Like Jody sez, standard guitar strings do well on longer scale instruments, esp. if they're tuned low. If you want excellent banjo-specific sets of nylon, try the Chris Sands sets. The "heavy" set is especially good.

I just changed strings last night. I had one of the Nylgut "red" sets on since April of 2013. I liked them a lot. I put a set of Clifford Essex guts on this time. These are pricy strings @ £17 but since they'll last another year (likely), I don't think they're too bad. I have used them before and really like them...but this set has turned out to be 'squeaky'. I might have to take some fine sandpaper to the playing zone.

I should add that Aquila nylgut strings on a banjo and tuned to the usual banjo tunings of gCGBD or gDGBD are under a lot less tension then nylgut stings on a guitar. I have never had a nylgut string on a banjo break except one time. In that case there was a breakage at the tailpiece but that was because of friction at a rough spot on the tailpiece. So long as there are no rough spots on the tailpiece, nut, bridge or on the tuning posts I think you are safe with Nylgut tuned normally on a banjo of normal scale length.  Whether nylgut or nylon or gut or a combination will sound best on your banjo is something to be discovered.

Nylgut stretching isn't much of an issue on a banjo. Tune the banjo and leave the banjo out of the case. Re-tune several times during the first 2 days. After that it's fine.

Whoops, looks like Trapdoor and I were composing similar replies at the same moment. Marc, all the CE gut sets squeak but they don't squeak at all times. I found that if I wash my hands before playing the squeaks are gone.  Sandpaper, although recommended in the 19th century, might put your  cylindrical and polished gut strings "out of round", in which case they might vibrate eccentrically and not be in tune. You can sand your fingertips if you like!  I found soap and water to be a better approach.

..............................

OBJECTIVE 1 → Repeat the passage on banjo strings starting with "Like Jody sez, standard" and going on through "is especially good.", swapping "excellent" for "outstanding".
The passage on banjo strings has no connection to the entries.

DATA TO PROCESS →
..............................

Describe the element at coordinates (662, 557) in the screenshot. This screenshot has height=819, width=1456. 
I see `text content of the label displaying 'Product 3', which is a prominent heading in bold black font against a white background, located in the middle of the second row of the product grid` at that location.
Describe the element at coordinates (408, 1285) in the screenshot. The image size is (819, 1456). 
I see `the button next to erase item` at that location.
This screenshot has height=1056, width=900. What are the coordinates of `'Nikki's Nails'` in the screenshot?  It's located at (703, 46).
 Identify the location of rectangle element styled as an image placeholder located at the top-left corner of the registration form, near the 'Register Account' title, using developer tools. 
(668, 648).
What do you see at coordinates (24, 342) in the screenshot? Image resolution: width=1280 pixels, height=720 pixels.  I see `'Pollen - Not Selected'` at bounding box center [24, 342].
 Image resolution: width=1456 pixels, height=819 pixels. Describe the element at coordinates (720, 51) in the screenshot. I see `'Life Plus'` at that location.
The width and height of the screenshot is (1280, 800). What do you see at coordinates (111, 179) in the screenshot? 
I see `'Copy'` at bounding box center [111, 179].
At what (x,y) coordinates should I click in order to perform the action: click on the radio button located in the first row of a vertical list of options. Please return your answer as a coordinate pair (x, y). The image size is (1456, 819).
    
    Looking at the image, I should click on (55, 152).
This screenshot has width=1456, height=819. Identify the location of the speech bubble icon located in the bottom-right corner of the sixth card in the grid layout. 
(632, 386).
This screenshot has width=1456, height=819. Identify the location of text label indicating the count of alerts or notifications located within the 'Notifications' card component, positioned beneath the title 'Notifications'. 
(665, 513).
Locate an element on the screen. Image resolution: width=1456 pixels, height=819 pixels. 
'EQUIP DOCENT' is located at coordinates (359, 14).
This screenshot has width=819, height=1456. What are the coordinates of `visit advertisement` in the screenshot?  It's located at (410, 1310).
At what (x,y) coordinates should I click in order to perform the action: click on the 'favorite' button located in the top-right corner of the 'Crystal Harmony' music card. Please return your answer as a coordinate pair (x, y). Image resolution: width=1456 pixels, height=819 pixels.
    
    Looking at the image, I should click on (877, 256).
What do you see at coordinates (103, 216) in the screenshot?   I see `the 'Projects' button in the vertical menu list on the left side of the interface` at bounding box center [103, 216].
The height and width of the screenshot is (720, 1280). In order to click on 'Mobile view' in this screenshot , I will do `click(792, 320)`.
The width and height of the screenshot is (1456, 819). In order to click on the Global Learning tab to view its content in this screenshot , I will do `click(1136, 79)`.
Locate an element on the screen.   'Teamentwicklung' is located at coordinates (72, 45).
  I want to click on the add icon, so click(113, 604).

..............................

OBJECTIVE 2 → Put the entries starting with the line with "Locate an element on the screen. Image" and going on through the line with "The height and" into a Markdown table with columns n and Line. Number each row and leave out blank lines.

FULL SOLUTION 1 →
Like Jody sez, standard guitar strings do well on longer scale instruments, esp. if they're tuned low. If you want outstanding banjo-specific sets of nylon, try the Chris Sands sets. The "heavy" set is especially good.

FULL SOLUTION 2 →
| n | Line |
|---|---|
| 1 | Locate an element on the screen. Image resolution: width=1456 pixels, height=819 pixels.  |
| 2 | 'EQUIP DOCENT' is located at coordinates (359, 14). |
| 3 | This screenshot has width=819, height=1456. What are the coordinates of `visit advertisement` in the screenshot?  It's located at (410, 1310). |
| 4 | At what (x,y) coordinates should I click in order to perform the action: click on the 'favorite' button located in the top-right corner of the 'Crystal Harmony' music card. Please return your answer as a coordinate pair (x, y). Image resolution: width=1456 pixels, height=819 pixels. |
| 5 |     Looking at the image, I should click on (877, 256). |
| 6 | What do you see at coordinates (103, 216) in the screenshot?   I see `the 'Projects' button in the vertical menu list on the left side of the interface` at bounding box center [103, 216]. |
| 7 | The height and width of the screenshot is (720, 1280). In order to click on 'Mobile view' in this screenshot , I will do `click(792, 320)`. |